Residents turn angry over trucks

Howard neighborhood upset about drivers blocking turn lane

April 25, 2001|By Alec MacGillis | Alec MacGillis,SUN STAFF

Hemmed in by the maximum-security Patuxent Institution, the Maryland House of Correction, an industrial park and the Wholesale Food Center, tiny Sharewood Acres has always felt shut off from the rest of Howard County.

But there are times when the neighborhood is more isolated than usual.

Several times a day, residents say, large trucks park in the middle turn lane of Route 175 while drivers run across the street to pick up a sandwich or a six-pack at two stores with parking lots too small for trucks.
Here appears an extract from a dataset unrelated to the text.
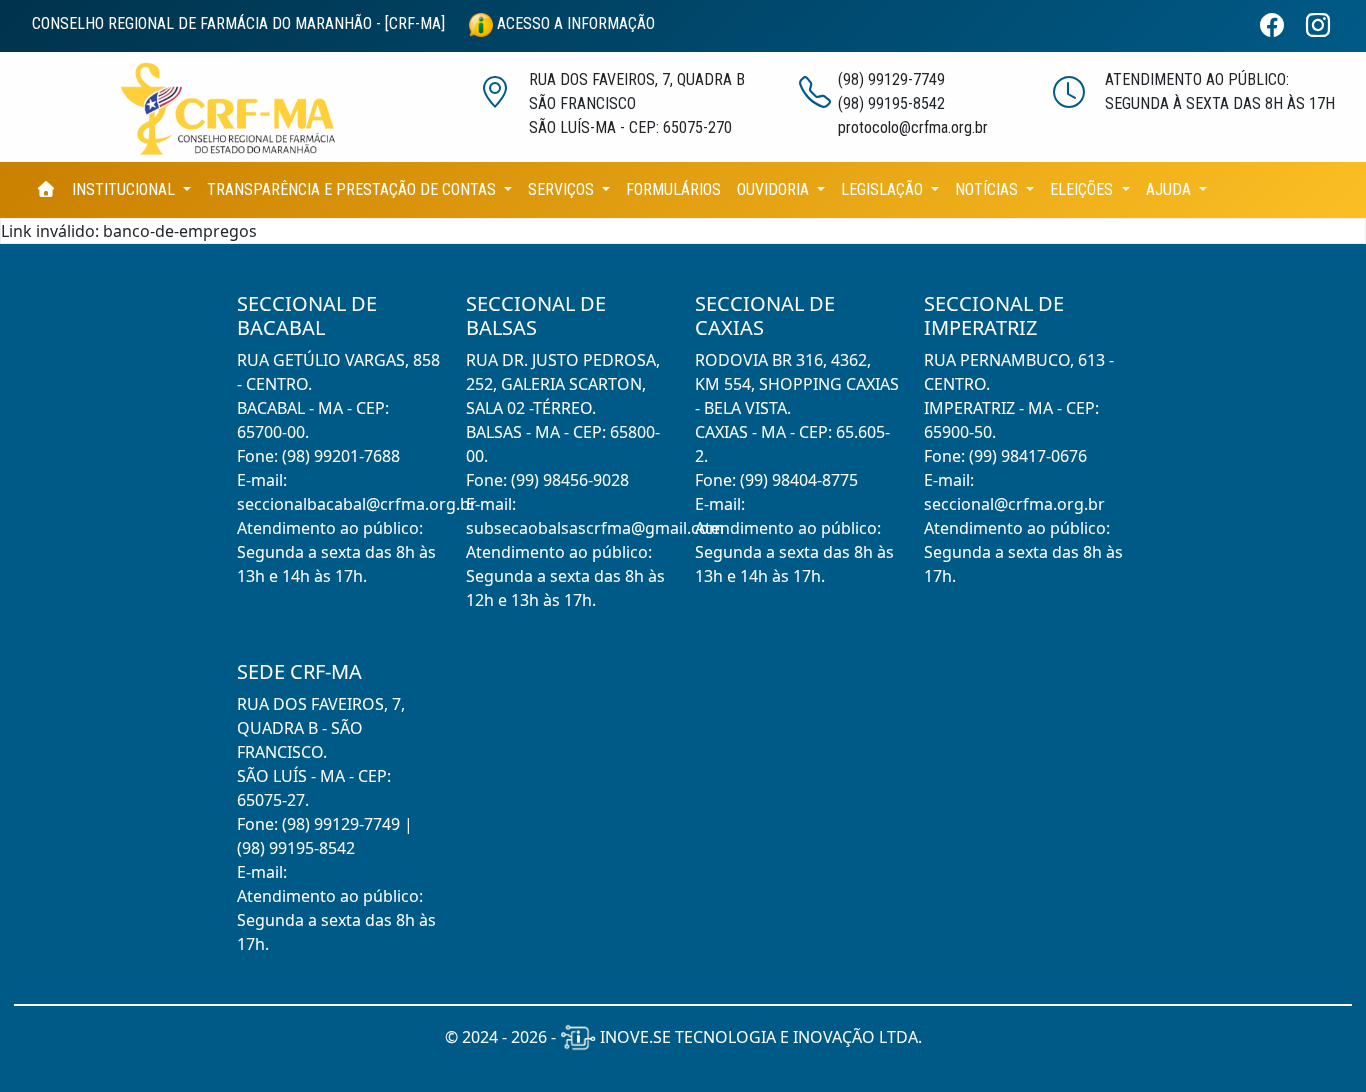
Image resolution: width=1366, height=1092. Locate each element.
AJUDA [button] (1170, 189)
The trucks prevent residents from making left turns at the intersection of Sharewood Drive and Route 175, which links the neighborhood to the rest of Howard.
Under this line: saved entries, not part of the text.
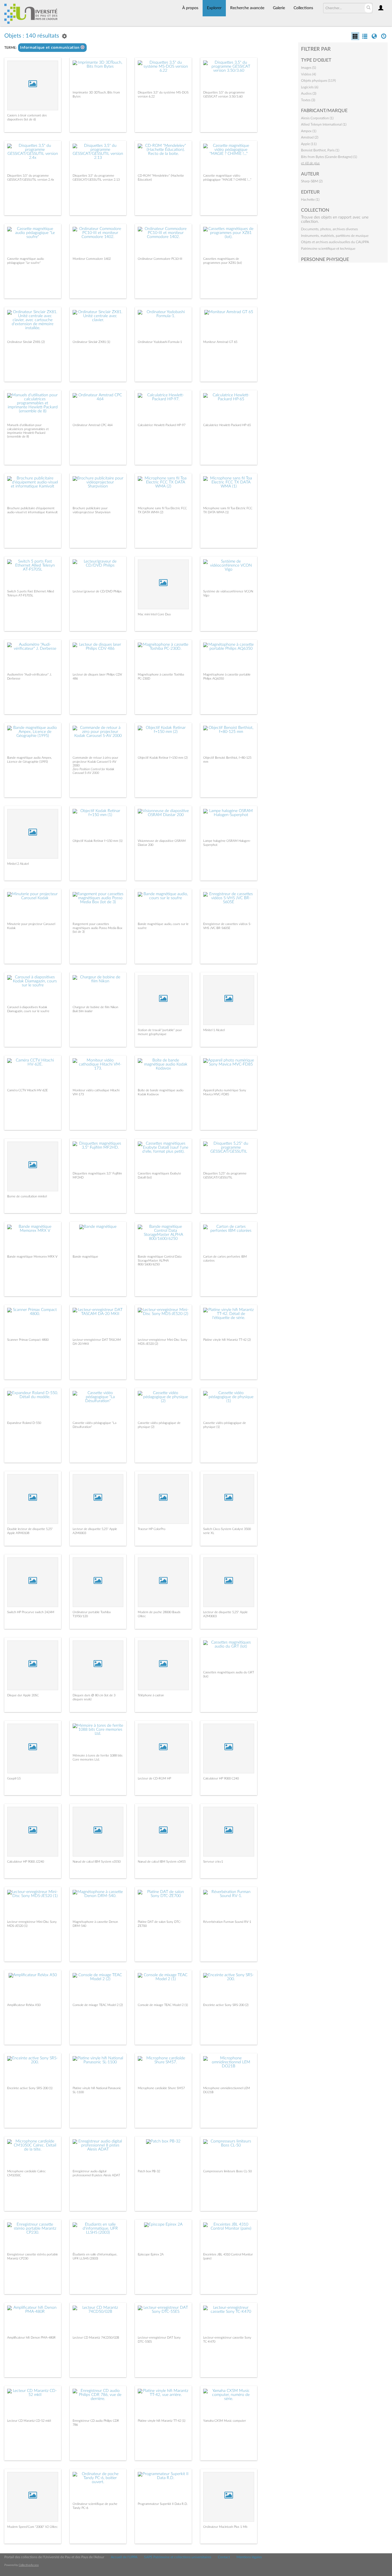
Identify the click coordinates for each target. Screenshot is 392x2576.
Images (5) (308, 67)
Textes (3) (308, 100)
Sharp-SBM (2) (312, 181)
It's an infuriating problem, residents say, partly because it magnifies the seclusion of the 39 small, 1950s-era Cape Cod houses clustered along Sharewood Drive.

"They park there for no more than 10 or 15 minutes, but if you're trying to get out, it doesn't make a whole lot of difference," said Marvin M. Bladen, who has lived on Sharewood Drive since 1957. "It's frustrating. They think nothing of it. They think they should be able to stop there, put their blinkers on and take their time."

The problem could be seen late one morning last week, when a car carrier westbound on Route 175 pulled to a stop in the left-turn lane in the middle of the busy road. The driver jumped out and crossed over to Scherer's Market as other trucks edged past. Ten minutes later, he reappeared and drove off.

"Obviously, it's not a place for them to park," said county Councilman C. Vernon Gray, an east Columbia Democrat who has received complaints. "It's a safety hazard, to say nothing of the residents not being able to get out of their road."

The problem has existed for several years, residents say, but until now, they have had little luck bringing it to anyone's attention.

State police at the nearby barracks on U.S. 1 have told residents that Route 175 - Waterloo Road in the area - is the responsibility of Howard County police.

At a recent community meeting at Deep Run Elementary School, county police Maj. Jeff Spaulding told residents it is difficult for the county to patrol the area because it is on the dividing line between the department's northern and southern districts and is far from both headquarters.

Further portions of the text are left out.